The task |
A word-for-word retyping of the listing below is required, with the pictures dropped.

***** Task data *****

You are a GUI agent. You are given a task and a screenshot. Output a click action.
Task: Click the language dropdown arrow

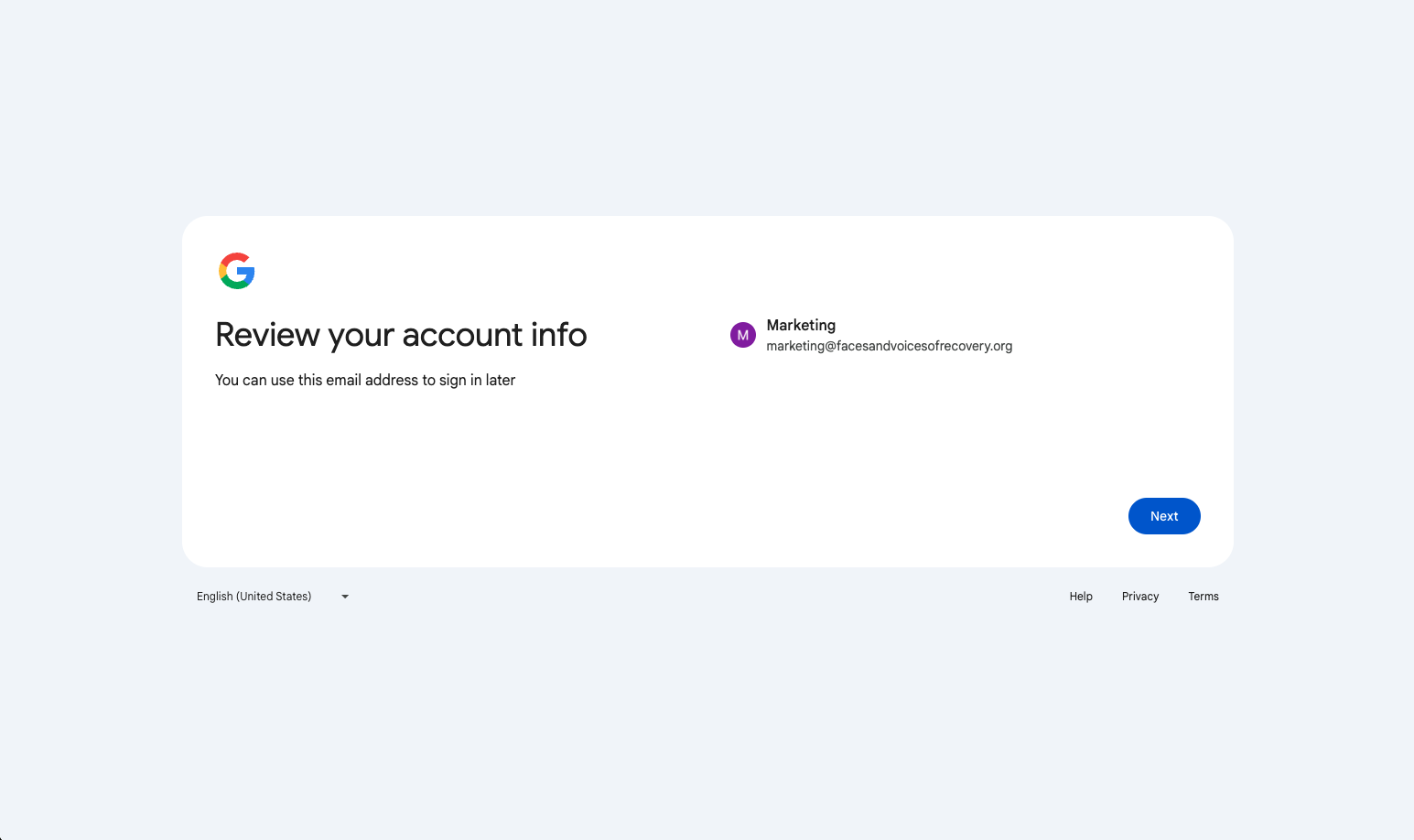coord(345,597)
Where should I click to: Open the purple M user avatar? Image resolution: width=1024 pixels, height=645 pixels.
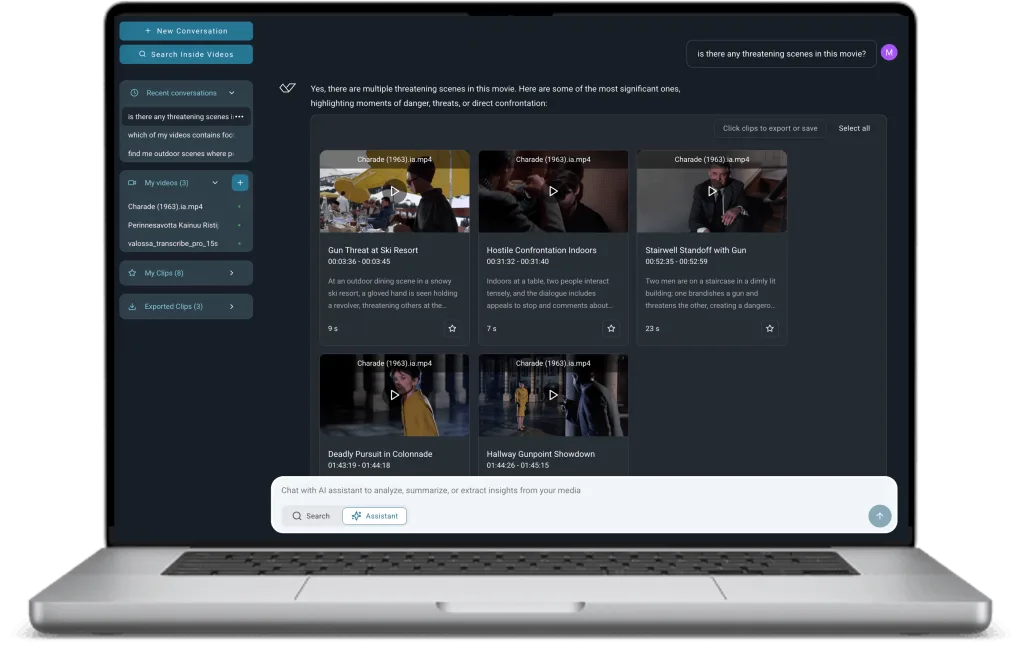coord(888,52)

*****

Answer section |
You are a GUI agent. You are given a task and a screenshot. Output a click action.
Task: Click the language dropdown arrow

coord(345,597)
Where should I click to: Open the purple M user avatar? Image resolution: width=1024 pixels, height=645 pixels.
coord(888,52)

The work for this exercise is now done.